The next wave of advanced manufacturing workers will possess a skillset that prepares them for modern employment. These men and women will be critical thinkers and problem solvers who enjoy working with their hands.
Math classes are part of the curriculum helping educate students at the new Owens Community College Dana Center for advanced manufacturing training. Julian Kelson, an Owens Electrical graduate, said he found a unique way to excel in his Owens math classes – listening to Beethoven.
“In my first math class, my teacher told the class that it’s scientifically proven that listening to classical music does something to the brain that improves your focus,” said the Parks Technician for Metroparks Toledo. “I found that to be very true. It worked. It puts me in the zone.”
The $10 million Dana Center on the Toledo-area Campus in Perrysburg will fully open in the coming months, enabling Owens to expand its current offerings and prepare a pipeline of skilled workers needed to fill in-demand jobs.
Programs include Applied Engineering, CAD Technology, Electrical, HVAC, Machining, Mechanical/Pneumatics, Robotics/Programmable Logic Control (PLC) and Tool and Die.
“The Dana Center will have the wow factor that younger students are looking for in their education and its comprehensive approach will appeal to men and women alike, regardless of age,” Quinton Roberts, Dean of Workforce and Community Services, said. “Students who receive their education and training at the Dana Center will be prepared to work for their new employer on the first day.”
Kelson, 30, has a diverse job where he builds, repairs and maintains all parts of the Metroparks.
He grew up in Toledo’s Old West End, but dropped out of high school before completing. While working on his GED, which he earned in 2009, he entered a summer program with the Metroparks. He was identified as a hard-worker and progressed with the Metroparks to seasonal and then part-time employment.
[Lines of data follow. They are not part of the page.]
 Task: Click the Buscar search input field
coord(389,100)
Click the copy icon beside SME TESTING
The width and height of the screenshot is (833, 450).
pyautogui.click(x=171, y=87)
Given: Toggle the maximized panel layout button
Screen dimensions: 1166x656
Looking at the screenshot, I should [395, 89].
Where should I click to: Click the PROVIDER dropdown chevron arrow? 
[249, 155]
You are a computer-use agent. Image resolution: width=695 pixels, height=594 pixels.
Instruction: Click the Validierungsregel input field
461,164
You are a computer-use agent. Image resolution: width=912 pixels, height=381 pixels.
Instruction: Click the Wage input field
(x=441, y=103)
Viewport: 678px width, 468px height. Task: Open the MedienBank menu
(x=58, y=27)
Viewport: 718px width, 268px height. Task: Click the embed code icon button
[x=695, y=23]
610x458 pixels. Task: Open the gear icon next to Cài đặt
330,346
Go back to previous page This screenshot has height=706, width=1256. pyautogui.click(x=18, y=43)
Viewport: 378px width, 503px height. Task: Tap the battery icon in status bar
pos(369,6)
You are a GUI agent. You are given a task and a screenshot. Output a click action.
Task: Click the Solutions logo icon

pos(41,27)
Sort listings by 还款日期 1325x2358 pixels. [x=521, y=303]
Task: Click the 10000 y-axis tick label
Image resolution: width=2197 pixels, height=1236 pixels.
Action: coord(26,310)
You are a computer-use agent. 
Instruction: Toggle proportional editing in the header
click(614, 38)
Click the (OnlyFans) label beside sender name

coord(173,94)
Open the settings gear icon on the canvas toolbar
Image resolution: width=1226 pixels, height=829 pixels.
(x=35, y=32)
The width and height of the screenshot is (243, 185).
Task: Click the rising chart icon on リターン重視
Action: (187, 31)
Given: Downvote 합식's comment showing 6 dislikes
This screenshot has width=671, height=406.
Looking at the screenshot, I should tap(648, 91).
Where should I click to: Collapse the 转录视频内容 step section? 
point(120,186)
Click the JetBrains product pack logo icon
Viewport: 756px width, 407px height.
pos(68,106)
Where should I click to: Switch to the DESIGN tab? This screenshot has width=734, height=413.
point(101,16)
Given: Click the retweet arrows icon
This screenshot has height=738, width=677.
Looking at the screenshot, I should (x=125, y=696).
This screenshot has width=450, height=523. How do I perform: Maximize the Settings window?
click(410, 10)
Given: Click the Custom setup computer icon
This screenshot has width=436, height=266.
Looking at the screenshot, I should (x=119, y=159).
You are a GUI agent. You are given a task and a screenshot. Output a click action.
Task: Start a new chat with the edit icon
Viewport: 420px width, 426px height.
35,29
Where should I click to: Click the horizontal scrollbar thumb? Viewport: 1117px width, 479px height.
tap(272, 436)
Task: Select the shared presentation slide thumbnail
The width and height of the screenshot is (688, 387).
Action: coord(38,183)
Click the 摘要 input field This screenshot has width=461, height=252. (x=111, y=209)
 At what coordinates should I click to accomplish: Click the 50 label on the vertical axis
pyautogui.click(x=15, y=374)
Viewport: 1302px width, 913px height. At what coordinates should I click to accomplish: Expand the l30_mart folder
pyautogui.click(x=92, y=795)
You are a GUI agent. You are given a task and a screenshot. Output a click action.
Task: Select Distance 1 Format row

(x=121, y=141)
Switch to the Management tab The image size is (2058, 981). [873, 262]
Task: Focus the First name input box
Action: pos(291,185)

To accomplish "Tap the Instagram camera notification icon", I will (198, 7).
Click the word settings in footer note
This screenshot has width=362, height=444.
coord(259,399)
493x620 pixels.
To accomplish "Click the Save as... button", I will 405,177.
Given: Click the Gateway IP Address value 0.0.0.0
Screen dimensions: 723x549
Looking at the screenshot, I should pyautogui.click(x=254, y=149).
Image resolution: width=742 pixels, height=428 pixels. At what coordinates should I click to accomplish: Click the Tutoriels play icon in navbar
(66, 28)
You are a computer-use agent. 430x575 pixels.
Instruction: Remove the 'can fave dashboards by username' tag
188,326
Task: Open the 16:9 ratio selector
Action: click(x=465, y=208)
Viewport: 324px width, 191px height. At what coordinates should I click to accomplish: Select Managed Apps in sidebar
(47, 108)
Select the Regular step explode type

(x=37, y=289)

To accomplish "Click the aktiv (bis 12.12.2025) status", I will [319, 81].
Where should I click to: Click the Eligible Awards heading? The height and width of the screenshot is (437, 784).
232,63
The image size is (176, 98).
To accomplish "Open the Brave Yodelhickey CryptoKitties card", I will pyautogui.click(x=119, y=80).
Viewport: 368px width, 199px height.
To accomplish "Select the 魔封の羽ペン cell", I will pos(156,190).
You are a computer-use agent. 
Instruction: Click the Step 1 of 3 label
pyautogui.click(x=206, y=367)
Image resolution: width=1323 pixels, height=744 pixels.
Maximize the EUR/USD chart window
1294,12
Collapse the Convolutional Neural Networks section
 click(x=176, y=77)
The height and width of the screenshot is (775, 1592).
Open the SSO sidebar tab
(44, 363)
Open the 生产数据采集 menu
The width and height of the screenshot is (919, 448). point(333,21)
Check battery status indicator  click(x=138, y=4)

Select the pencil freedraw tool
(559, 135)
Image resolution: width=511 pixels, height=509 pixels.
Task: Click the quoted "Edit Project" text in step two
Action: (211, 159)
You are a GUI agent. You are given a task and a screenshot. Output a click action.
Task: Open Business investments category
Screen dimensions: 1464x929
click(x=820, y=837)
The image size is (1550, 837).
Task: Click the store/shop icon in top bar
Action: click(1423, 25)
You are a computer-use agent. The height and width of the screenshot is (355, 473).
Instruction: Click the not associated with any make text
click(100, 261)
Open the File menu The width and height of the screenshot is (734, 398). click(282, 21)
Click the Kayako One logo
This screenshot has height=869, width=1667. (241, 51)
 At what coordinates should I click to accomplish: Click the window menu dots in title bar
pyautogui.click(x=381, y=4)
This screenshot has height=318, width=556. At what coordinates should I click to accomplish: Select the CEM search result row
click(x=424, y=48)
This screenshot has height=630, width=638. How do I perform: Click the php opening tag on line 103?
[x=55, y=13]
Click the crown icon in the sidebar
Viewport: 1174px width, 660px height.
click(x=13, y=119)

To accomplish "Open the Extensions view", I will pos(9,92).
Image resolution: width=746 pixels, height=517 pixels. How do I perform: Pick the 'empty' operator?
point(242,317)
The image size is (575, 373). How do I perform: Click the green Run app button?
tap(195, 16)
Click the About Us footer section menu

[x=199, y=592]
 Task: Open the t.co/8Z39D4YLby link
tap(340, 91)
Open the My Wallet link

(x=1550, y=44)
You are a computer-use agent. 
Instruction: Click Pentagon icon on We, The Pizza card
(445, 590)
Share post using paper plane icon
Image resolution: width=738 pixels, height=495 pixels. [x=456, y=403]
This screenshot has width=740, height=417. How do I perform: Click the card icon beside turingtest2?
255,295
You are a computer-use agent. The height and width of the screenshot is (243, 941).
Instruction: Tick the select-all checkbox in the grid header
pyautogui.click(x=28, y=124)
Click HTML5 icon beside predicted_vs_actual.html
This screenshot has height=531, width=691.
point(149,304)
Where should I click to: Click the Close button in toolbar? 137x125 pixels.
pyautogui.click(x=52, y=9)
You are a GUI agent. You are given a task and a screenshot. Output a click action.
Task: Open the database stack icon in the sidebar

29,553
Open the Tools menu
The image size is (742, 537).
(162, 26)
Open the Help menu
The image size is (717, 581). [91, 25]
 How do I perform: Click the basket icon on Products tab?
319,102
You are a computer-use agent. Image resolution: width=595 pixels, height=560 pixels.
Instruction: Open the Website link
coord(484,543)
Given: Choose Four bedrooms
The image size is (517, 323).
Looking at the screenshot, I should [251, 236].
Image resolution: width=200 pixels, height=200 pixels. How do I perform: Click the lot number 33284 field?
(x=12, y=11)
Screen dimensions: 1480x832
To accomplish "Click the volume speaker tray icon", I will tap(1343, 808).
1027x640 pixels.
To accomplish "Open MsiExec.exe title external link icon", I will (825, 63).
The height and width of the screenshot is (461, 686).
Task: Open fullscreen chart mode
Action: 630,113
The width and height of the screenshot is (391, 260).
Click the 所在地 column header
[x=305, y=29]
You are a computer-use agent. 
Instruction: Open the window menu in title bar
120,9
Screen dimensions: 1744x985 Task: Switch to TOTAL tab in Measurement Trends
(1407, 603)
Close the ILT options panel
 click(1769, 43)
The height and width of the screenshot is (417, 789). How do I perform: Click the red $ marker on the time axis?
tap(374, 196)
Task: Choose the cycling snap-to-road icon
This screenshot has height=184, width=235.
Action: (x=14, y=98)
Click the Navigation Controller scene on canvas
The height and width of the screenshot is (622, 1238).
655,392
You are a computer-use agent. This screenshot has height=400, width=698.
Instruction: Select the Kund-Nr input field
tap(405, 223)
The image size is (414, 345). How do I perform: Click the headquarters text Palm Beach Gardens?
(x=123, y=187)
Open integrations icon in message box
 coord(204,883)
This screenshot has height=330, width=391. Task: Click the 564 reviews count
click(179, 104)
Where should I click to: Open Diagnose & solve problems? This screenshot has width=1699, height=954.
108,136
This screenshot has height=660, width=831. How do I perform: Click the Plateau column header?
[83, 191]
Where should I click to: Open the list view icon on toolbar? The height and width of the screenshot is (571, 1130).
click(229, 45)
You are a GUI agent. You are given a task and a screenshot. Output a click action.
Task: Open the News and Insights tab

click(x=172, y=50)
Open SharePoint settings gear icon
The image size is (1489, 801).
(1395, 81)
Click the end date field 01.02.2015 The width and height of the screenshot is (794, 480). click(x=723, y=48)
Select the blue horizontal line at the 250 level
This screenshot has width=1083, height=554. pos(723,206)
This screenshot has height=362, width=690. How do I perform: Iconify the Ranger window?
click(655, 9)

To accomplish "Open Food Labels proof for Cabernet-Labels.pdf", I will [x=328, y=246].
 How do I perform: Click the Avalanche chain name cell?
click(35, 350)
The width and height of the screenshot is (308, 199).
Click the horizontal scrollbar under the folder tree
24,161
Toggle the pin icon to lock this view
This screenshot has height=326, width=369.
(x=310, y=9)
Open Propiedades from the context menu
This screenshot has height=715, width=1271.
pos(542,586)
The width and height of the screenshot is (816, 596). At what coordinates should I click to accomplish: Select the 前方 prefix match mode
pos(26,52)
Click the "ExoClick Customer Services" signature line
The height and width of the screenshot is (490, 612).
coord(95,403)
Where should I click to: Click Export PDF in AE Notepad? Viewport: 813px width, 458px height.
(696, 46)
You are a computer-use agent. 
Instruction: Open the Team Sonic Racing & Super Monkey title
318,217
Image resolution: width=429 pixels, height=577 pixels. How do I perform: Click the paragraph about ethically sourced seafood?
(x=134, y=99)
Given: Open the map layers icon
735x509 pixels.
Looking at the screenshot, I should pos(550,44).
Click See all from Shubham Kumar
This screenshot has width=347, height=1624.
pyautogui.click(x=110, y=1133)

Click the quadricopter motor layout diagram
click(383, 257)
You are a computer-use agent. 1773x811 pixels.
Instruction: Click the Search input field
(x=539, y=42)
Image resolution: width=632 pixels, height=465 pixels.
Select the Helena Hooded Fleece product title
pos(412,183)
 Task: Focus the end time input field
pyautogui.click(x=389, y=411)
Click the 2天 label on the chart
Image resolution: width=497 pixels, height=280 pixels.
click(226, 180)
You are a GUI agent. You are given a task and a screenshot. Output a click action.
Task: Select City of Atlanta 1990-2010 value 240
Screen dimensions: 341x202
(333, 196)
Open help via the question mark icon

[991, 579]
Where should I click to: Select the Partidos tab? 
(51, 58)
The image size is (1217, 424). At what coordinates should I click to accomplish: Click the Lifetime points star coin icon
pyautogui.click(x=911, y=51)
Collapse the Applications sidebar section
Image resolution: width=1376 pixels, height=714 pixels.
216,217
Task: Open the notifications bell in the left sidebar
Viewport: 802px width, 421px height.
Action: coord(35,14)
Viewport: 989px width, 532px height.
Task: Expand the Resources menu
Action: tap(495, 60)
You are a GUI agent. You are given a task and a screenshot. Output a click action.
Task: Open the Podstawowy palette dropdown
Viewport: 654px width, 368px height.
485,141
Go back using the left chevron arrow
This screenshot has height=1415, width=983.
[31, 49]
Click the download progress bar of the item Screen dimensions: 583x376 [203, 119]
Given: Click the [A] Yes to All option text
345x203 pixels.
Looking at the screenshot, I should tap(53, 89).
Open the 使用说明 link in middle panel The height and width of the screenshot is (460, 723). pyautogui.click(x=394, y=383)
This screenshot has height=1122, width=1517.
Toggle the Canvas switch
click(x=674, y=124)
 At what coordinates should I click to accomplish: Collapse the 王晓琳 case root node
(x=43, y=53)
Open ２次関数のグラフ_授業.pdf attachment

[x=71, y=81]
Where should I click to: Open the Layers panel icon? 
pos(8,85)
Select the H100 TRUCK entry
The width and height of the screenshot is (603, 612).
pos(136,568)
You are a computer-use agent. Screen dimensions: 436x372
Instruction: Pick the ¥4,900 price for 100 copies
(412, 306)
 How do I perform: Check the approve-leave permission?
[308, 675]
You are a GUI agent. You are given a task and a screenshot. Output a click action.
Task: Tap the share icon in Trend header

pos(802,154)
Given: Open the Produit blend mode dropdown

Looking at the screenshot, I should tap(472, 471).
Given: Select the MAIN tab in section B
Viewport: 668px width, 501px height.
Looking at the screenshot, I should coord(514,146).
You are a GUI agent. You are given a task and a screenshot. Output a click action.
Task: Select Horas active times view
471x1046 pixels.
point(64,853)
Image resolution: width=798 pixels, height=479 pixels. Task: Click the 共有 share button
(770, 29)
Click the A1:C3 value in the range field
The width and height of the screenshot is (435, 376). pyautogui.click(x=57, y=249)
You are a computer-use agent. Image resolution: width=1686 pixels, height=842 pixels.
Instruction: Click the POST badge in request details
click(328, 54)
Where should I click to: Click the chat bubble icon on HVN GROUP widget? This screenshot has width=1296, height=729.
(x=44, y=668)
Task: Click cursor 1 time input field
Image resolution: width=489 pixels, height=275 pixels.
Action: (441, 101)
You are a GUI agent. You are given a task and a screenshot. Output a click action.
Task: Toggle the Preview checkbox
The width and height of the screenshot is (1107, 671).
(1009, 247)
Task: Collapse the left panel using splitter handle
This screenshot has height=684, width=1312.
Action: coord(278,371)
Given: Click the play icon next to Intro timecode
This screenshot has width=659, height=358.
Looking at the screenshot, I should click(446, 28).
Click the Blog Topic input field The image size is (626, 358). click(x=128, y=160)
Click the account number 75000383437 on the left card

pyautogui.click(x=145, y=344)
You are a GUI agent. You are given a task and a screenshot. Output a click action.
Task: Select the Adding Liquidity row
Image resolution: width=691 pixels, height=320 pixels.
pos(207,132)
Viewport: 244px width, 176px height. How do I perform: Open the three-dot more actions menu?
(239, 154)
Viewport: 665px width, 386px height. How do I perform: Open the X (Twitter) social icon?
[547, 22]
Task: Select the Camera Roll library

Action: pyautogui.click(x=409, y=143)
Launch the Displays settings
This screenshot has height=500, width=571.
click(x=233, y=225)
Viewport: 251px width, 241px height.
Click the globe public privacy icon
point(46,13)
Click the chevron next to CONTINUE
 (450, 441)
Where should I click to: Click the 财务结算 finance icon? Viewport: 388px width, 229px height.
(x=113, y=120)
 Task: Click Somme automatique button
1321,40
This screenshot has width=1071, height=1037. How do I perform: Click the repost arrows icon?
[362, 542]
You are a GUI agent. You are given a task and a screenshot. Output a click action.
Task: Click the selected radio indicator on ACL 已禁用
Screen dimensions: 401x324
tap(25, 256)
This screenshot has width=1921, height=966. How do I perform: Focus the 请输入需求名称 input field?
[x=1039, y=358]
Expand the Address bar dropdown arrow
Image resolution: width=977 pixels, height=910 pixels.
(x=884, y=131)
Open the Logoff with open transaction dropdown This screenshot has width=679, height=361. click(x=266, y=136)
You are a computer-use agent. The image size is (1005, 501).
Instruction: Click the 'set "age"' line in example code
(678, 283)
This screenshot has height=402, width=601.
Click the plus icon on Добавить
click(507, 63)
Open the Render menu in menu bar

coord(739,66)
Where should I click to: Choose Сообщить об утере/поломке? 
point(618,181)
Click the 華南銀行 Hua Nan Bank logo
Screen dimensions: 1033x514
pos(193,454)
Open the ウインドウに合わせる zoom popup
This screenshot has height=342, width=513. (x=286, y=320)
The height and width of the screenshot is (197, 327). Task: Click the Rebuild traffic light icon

Wanting a full-time Metroparks job, the pathway meant going to college.
“I was looking at the Owens website and found what I needed in the Building Maintenance certificate,” he said. “I was enjoying going to school and being productive. I wanted to broaden my experiences and I did by taking more certificates at Owens (Welding, Plumbing). I sat in the front row too. I didn’t want any distractions in the classroom. I took what I learned back to work and I felt more confident on the job. I didn’t have a family at the time. I wanted to learn it all.”
Now a father of two boys, he said many of his classmates were Skilled Trades apprentices with advanced knowledge in the field, a fact that pushed him in his labs.
“I learned a lot just by talking to those guys. I was surrounded by knowledge,” said Kelson, who graduated in May 2017.
The Dana Center consolidates the manufacturing and skilled trades labs in one location so that students learn valuable information and skills using modern technology needed for in-demand careers. Labor data suggests more than 2,100 job openings paying an average annual salary of $63,000 will be available in the next five years in Lucas, Wood and Hancock counties.
“We collaborate with a number of northwest Ohio companies on their training needs, so our students have access to an established network of employers,” Roberts said. “The existing workforce is aging and a large pool of employees in our area plan to retire in the next few years. We are ready to train new students using modern technology so they are job-ready.”